(Beginning of Data extracts)
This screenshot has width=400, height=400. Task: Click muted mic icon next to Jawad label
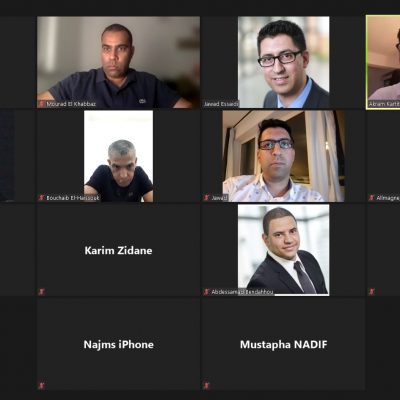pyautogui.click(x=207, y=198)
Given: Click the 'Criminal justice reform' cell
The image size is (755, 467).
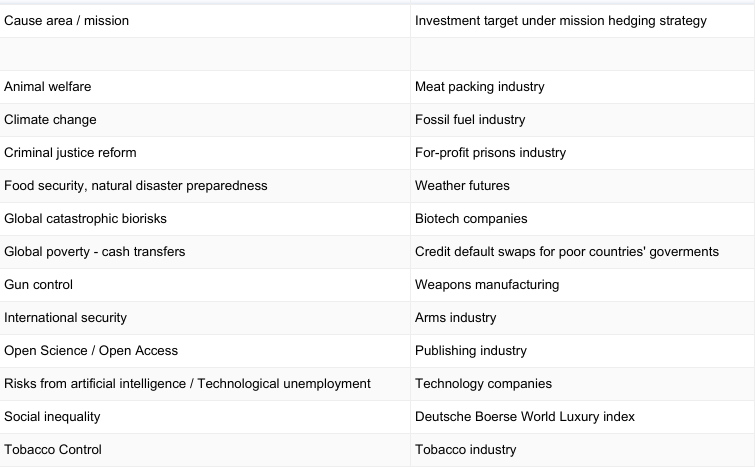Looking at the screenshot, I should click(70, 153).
(End of Data extracts)
(Beginning of Data extracts)
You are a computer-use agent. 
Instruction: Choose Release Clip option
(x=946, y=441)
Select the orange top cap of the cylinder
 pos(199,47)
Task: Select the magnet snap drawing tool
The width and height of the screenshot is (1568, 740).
(End of Data extracts)
(Beginning of Data extracts)
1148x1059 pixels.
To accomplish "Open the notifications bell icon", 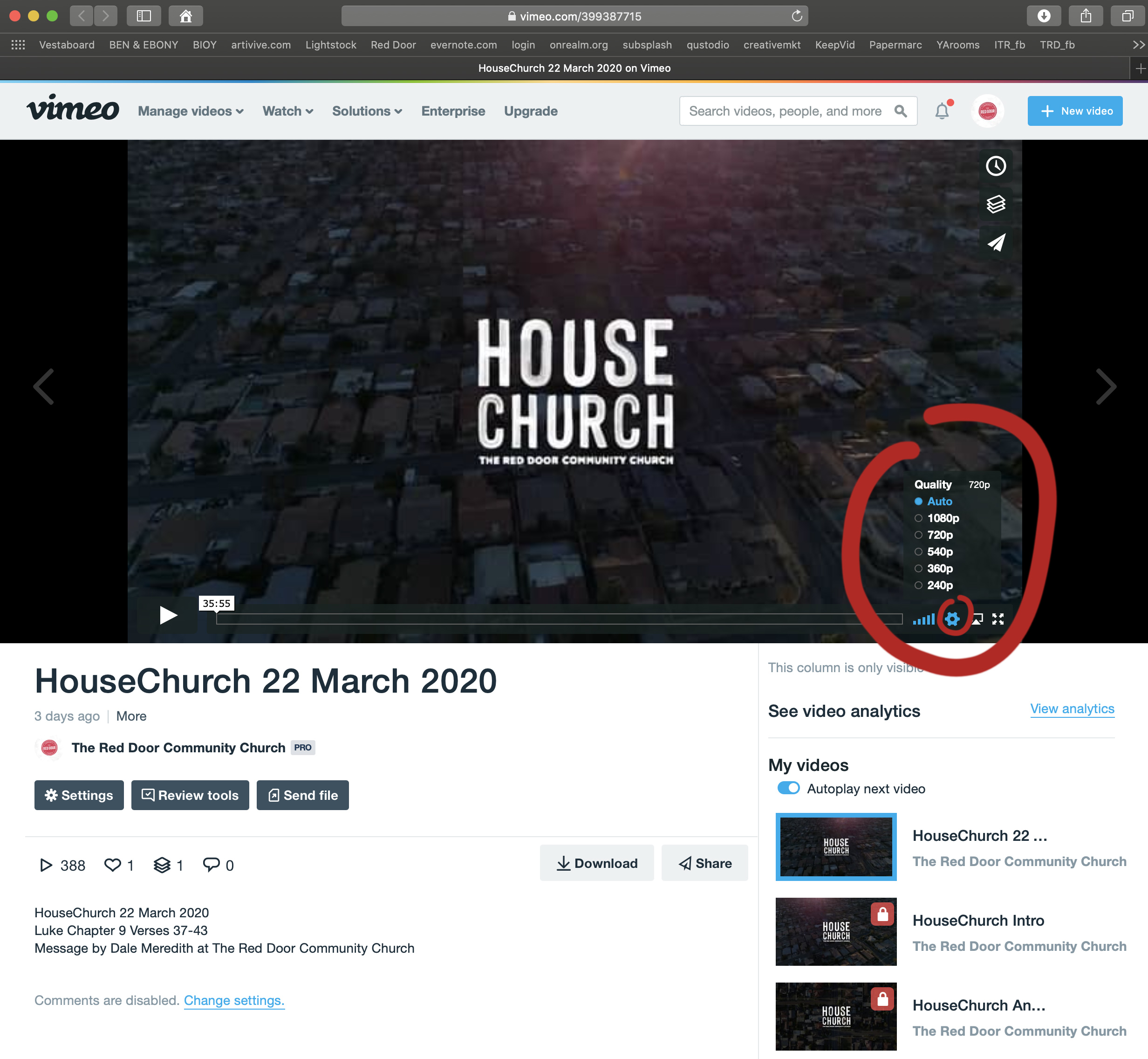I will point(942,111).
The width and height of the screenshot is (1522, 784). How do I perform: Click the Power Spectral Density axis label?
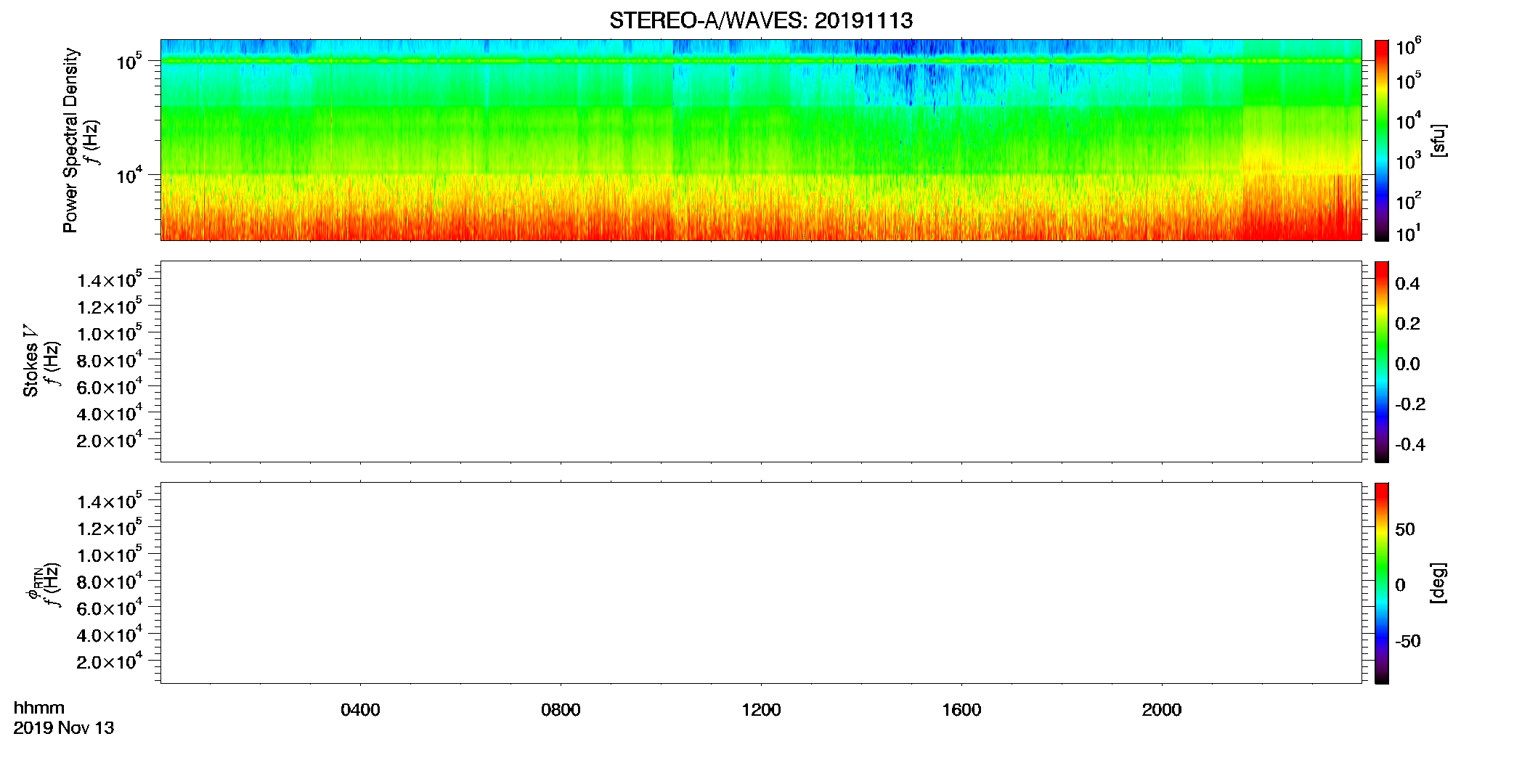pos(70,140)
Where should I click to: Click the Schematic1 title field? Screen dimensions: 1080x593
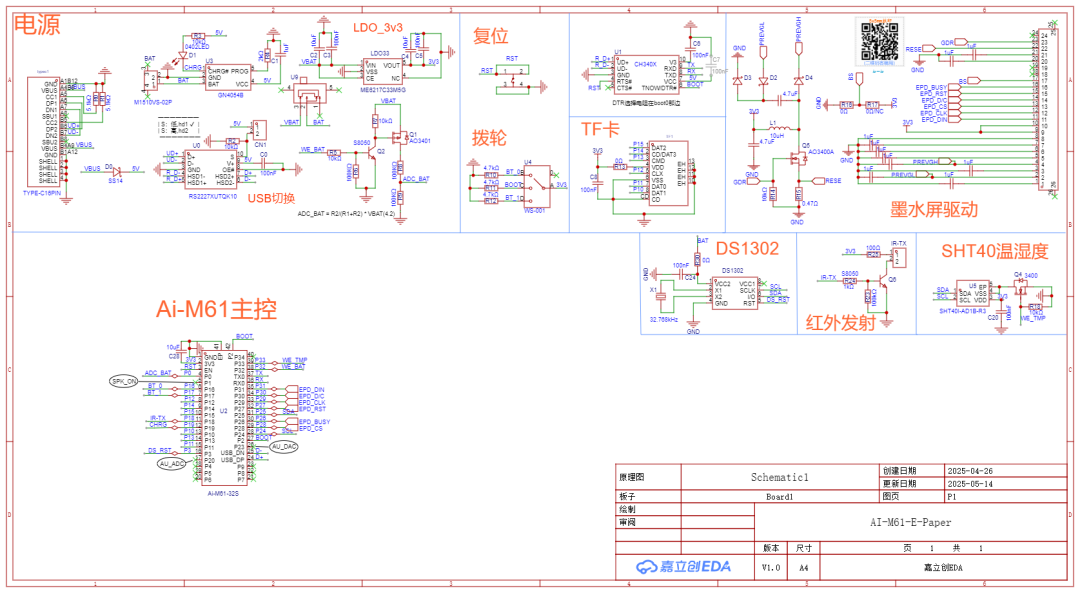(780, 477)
(End of Data extracts)
> _Your task_: From the entries above, print the lines beginning at the one with "Task: Select the magnet snap drawing tool" and stopping after the one with "The width and height of the screenshot is (1568, 740).", exactly as written and with nothing else.

> _Result below_:
Task: Select the magnet snap drawing tool
The width and height of the screenshot is (1568, 740).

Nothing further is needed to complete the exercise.